Après un retard de diffusion dû à des droits impayés, les Cubains peuvent enfin suivre la Coupe du monde. Entre coupures d’électricité et pénuries, le football devient une parenthèse précieuse.

Dans un petit café de Centro Habana, une quinzaine de personnes sont juchées sur des tabourets. Le regard vissé sur un écran accroché au mur, elles suivent le duel Maroc Brésil. Le premier match du Mondial diffusé à la télévision d’État cubaine, avec deux jours de retard. La faute à un problème de paiement des droits de retransmission. Mais ce samedi-là, l’ambiance est légère. Pendant près de deux heures, les soucis du quotidien s’effacent. Ismael Veranes mord dans ce moment de répit. Cela fait vingt heures qu’il n’a plus d’électricité chez lui, non loin de là. Il sirote un jus de fruit, seul petit luxe qu’il s’autorise en pleine crise économique. « Quand on rentre du travail fatigué, on n’a pas d’électricité. Le soir, il fait chaud, il y a des moustiques, c’est terrible », confie-t-il. Le Mondial lui permet de se changer les idées, au milieu des transports chaotiques et des délestages sans fin.

Le ballon rond gagne du terrain à Cuba, surtout chez les jeunes. L’île a longtemps vécu au rythme du baseball. Sa seule participation à une Coupe du monde remonte à 1938. Mais depuis l’arrivée de l’Internet mobile il y a près de dix ans, une nouvelle passion a éclos. Dans une rue de La Havane, Michael, neuf ans, et sa sœur Meiliuvis, dix ans, dribblent avec un bouchon de bouteille. Ils admirent Lionel Messi. Leur père Osmany observe : « Autrefois les enfants étaient bercés par le baseball, mais depuis Internet, ils penchent davantage pour le football. » Pourtant, la crise économique touche aussi les terrains, très dégradés. La Coupe du monde offre une échappatoire. Plusieurs Cubains évoquent avec nostalgie les précédents Mondiaux, quand le pays allait mieux, avant les pénuries d’eau, de médicaments, de nourriture qui durent depuis six ans.
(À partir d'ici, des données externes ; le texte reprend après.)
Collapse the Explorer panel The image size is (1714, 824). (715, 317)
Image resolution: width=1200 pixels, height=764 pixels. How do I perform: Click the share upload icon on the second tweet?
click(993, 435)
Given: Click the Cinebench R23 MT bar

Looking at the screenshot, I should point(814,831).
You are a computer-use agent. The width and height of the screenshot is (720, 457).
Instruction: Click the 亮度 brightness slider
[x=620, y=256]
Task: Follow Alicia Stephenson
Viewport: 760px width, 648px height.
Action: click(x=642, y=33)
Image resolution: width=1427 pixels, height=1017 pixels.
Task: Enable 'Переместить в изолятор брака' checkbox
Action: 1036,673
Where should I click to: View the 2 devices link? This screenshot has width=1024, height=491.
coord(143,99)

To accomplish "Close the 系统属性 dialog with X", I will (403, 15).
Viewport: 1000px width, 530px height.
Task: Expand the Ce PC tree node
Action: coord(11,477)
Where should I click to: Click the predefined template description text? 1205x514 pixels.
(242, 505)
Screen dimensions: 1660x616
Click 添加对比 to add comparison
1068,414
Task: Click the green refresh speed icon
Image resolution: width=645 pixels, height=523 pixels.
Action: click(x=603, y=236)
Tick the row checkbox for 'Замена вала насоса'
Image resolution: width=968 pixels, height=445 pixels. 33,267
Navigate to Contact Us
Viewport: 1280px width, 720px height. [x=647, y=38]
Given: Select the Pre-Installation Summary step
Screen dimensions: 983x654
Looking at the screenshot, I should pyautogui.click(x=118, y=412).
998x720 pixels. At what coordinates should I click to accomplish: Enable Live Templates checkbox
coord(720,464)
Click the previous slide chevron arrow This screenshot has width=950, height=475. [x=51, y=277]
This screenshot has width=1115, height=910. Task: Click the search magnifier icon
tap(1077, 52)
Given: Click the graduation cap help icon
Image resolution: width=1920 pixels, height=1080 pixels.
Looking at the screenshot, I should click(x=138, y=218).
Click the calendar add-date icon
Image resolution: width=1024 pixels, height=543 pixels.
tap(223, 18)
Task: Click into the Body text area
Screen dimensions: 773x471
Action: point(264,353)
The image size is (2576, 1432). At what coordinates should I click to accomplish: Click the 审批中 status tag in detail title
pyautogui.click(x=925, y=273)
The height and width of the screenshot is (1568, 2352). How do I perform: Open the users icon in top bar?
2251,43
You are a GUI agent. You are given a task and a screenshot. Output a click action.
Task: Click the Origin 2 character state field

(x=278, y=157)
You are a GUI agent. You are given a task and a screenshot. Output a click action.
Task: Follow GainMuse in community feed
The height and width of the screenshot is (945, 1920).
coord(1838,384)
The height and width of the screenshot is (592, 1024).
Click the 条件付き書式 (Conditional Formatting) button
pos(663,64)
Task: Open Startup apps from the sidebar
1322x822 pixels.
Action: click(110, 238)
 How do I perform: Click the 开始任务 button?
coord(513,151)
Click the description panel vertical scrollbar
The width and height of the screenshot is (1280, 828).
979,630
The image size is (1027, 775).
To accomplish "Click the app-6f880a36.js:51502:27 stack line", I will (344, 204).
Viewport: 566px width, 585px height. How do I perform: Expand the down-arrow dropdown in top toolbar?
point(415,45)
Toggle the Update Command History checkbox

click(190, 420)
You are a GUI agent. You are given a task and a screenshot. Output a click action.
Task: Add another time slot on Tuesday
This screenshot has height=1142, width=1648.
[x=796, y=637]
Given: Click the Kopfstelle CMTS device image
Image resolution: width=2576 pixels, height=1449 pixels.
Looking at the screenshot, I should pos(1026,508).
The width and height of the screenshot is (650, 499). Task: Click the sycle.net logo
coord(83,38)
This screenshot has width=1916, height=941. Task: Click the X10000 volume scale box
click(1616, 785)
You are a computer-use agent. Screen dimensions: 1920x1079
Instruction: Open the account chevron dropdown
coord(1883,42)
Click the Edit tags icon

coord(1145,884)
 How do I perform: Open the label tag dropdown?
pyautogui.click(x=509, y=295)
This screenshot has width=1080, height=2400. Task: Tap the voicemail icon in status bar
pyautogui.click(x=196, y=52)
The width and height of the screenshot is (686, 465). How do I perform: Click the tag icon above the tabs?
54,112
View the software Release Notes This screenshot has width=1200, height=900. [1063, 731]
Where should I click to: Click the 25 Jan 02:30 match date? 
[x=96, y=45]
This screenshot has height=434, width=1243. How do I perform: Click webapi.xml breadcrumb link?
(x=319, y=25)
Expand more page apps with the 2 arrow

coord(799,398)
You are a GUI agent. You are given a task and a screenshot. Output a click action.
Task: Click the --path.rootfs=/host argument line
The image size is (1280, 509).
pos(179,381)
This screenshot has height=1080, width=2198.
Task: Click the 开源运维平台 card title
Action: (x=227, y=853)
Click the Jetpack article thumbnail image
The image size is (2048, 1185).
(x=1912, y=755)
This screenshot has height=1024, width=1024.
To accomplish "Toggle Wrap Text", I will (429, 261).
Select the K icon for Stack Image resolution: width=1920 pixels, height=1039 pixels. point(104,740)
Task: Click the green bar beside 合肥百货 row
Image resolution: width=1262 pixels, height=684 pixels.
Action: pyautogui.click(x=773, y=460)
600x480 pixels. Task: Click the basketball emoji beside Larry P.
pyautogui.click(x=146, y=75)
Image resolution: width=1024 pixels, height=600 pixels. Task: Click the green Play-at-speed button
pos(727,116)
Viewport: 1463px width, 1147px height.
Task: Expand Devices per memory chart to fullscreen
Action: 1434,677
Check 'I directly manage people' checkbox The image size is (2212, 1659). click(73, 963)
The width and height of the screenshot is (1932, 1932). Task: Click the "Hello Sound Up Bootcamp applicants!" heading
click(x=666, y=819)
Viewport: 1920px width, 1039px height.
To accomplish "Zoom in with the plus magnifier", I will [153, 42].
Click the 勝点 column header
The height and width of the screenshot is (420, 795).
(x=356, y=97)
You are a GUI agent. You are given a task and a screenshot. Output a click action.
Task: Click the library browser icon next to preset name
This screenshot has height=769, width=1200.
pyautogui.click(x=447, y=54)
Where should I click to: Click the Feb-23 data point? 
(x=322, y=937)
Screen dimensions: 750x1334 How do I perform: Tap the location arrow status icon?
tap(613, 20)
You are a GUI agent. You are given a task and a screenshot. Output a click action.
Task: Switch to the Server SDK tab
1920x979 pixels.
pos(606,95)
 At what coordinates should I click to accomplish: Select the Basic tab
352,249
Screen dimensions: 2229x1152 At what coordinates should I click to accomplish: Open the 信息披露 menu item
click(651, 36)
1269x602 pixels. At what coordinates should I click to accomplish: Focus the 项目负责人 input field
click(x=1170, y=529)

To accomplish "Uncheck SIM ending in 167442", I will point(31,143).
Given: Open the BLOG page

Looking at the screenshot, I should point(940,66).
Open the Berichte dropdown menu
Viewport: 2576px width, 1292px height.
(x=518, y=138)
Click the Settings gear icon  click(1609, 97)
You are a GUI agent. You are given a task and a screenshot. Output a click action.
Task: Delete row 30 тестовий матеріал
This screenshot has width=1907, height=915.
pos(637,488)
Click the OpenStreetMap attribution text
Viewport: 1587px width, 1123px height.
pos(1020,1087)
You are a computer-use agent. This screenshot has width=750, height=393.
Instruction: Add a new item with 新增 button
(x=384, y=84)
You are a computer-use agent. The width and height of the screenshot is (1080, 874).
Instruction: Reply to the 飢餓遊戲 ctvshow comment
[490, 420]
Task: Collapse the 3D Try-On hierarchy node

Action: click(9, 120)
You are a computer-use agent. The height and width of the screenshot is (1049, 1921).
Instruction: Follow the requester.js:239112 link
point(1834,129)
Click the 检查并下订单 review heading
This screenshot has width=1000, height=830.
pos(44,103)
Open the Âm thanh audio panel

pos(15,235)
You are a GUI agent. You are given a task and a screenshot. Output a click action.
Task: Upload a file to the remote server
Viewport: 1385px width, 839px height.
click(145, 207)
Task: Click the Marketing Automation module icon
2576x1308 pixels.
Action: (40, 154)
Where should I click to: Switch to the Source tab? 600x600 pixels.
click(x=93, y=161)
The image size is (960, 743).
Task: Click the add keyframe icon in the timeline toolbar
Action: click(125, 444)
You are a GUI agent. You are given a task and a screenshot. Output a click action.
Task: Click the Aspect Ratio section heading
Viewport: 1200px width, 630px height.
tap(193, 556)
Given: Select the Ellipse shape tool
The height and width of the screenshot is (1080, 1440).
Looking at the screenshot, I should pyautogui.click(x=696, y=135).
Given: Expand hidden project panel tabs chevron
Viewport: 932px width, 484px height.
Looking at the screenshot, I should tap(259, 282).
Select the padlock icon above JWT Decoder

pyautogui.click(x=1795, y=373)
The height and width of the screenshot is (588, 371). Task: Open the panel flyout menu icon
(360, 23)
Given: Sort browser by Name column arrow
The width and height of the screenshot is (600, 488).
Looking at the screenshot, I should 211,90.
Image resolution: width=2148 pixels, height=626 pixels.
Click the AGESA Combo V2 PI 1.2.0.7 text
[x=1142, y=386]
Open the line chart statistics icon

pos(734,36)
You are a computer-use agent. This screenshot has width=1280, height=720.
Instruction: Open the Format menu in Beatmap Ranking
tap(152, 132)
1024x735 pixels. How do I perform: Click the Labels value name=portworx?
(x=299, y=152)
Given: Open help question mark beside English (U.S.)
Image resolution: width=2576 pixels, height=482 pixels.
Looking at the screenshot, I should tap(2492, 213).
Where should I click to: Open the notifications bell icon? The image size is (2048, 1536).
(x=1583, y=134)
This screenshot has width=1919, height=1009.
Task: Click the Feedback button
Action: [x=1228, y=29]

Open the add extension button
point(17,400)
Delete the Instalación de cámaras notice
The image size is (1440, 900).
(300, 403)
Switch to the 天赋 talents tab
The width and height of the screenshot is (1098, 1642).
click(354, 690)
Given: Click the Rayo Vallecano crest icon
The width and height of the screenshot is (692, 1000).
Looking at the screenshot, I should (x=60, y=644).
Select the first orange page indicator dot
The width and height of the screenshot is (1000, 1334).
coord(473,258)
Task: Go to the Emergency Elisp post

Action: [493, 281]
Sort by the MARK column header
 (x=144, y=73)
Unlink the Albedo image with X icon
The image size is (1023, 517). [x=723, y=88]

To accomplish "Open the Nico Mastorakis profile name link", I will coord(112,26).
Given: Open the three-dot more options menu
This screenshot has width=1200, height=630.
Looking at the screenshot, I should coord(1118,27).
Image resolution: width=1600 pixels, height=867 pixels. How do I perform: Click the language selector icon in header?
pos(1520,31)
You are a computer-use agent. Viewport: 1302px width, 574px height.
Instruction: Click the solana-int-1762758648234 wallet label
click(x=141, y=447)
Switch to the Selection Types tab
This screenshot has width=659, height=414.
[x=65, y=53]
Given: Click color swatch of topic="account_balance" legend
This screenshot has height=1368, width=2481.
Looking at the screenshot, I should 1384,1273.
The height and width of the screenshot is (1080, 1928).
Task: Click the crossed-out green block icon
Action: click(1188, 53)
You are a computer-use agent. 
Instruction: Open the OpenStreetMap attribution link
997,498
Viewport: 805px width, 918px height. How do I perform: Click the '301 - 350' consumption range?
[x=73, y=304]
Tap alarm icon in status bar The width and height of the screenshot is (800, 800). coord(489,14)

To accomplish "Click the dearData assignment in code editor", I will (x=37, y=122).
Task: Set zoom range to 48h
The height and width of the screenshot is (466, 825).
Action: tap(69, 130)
Mais tous ne vivent pas le tournoi de la même manière. Les bars équipés du câble diffusent la totalité des matchs, mais les consommations y sont hors de prix pour la majorité. Beaucoup se retrouvent sur le trottoir, serrés devant une télévision chez un commerçant. La crise creuse les inégalités. Dans le quartier plus aisé du Vedado, les bières coulent à flots dans un centre culturel décoré de fanions. Devant l’entrée, une rangée de 4×4 atteste d’une partie de la population qui s’en sort mieux. Pourtant, même là, la retransmission se fige régulièrement. Les supporteurs râlent. Victor Diaz, biologiste de 24 ans, résume le sentiment général : « Avoir quelque chose qui allège un peu tous les fardeaux avec lesquels nous devons composer jour après jour, c’est incroyable. » Un graffiti sur un mur de La Havane résume cette quête fragile : « Tu dois être heureux. »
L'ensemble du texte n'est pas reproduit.